Drumsticks shouldn't be too big for any dog. My cats eat drumsticks. They leave about 1/2 the bone but thats ok. I don't care. The turkey wings I have fed are MUCH larger than a chicken drumstick.



> I've tried
> giving them the organ meat, they won't touch any of it. They eat canned salmon, mackerel, pork, venison and beef just fine.


It's not unusual for dogs to balk at organ meat in the beginning. I think its the texture that they aren't used to. There are several tricks you can use to get them to eat organs. I used to mix JUST A LITTLE liver in some canned salmon or mackerel. Gradually I increased the amount until I got it where I wanted it. Now they will eat liver straight out of my hand. Another thing you can try is to serve it partially frozen so it's not so squidgy.
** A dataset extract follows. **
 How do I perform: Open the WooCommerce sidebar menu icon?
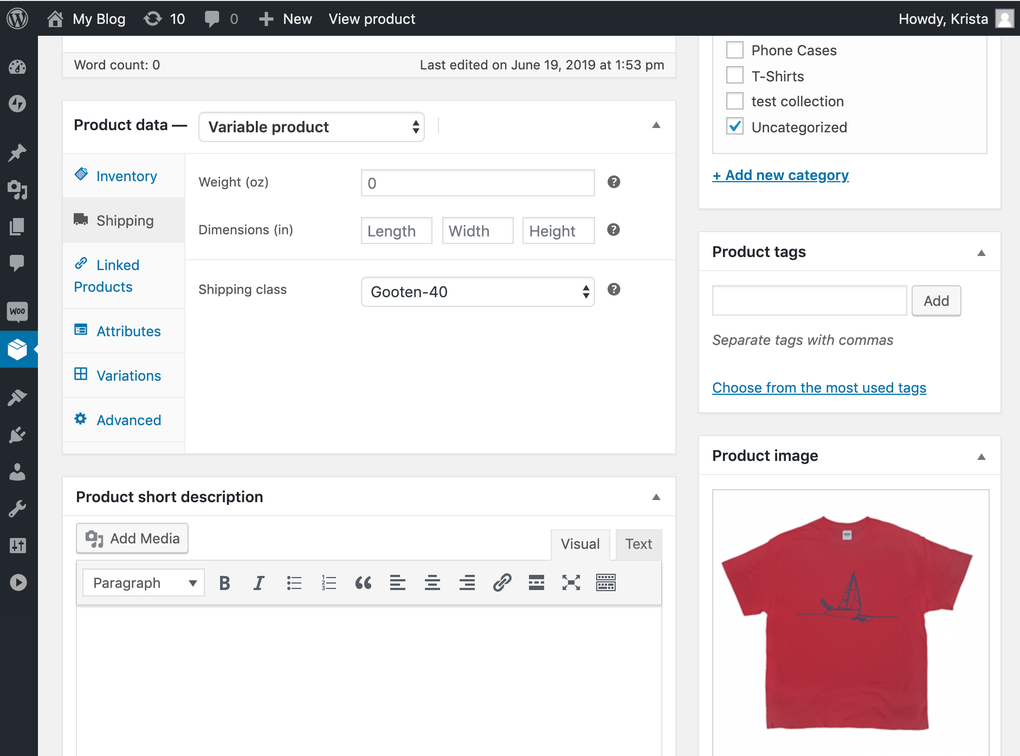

> I did try a whole tilapia, but they wouldn't have anything to do with it. Any suggestions


The only way my dogs will eat talapia is if I cut it crossways every few inches so they get chunks of it instead of the whole thing at once. I don't think they can figure out how to bite chunks off it by themselves.


----------



## whiteleo (Sep 7, 2008)

Thats really helpful info, my dogs do eat chicken drumsticks, they won't eat turkey drums, I was also wondering if you only feed an egg once a week?


----------



## RawFedDogs (Jun 16, 2008)

Yes, my dogs generally get an egg a week. Sometimes I miss a week. Sometimes they may get two through the week.


----------



## EnglishBullTerriers (Sep 10, 2008)

My Owen wouldn't touch tilapia either, he will only eat perch so far. Not that big of a fan of fish.
But, he loves organs. He also loves the turkey wings, and leg quarters. Although he wants me to hold it for him so he can get the good anges on it.  I don't mind too much, that is why there is hand soap and water!!  Owen also likes porkchops and Christmas cookies... He stole the cookies when they were cooling on the table and I was not watching putting the next batch into the oven!
Owen doesn't seem to like the poultry backs either. Might just be the texture/ too much bone to want to work with. Hope something helps, but I don't think they will let themselves starve! Good luck!


----------



## whiteleo (Sep 7, 2008)

They definitely aren't starving, I couldn't stand it if they didn't eat something before I left for work, so I just get something else out for them. I did buy a chest freezer just for their food. (spoiled don't you think) My dogs would love it if I would stay and hold their food for them, sometimes I do just to get them started. Don't you think bull terriers are funny with their food?


----------



## EnglishBullTerriers (Sep 10, 2008)

They sure are funny about their food. I don't know that it stops with just the EBT's, I have a 13 year old terrier mix and she will only eat her 'special food' in her 'special spot' and refuses anything else!  I love terrier breeds though. They are fun to have around. I don't know what I would do if I wasn't able to have a terrier of some sort around me at all times! 
Sometimes, by the way Owen eats, you would think that I starve him also. I love that Owen has his own little frige outside with his food in it and he knows what is coming when I go to it and open it up. It used to be further away from the wall then it is now, but he figured out that if I do not get him his food in the morning, he was able to get it for himself... He went through his week of food in one meal one day!!!  Special measures are taken to ensure that he doesn't do that again!! 
As I said, I don't know what I would do with out a terrier!!


----------



## muttlover87 (Jan 13, 2009)

Maya wouldn't eat organ at first either. She also refuses heart. I did get her to eat a turkey heart once though. 

Two ideas that worked for me. 

1. Freeze organ. I take my organ meat straight out of the freezer to Maya, she will eat it thawed now that she's used to it, but she prefers it frozen. 

2. Feed organ last after a smaller meal. There's something about a dogs stomach acid that makes them want to eat more. Their stomach acid is the reason they have bile if they are fed at the exact same time everyday and then aren't fed on time one day. I don't really know if I can explain it clearly but a dogs stomach acid produces once food hits the stomach. If a dog is fed at the same time every day and then one day they don't get fed right on time, their stomach acid is used to producing at that moment and will and that's where you get the bile. So using this to your advantage, since the stomach acid produces once food hits the stomach, you can feed a small amount of the meal, then try the organ, and your dog is more likely to eat it.


----------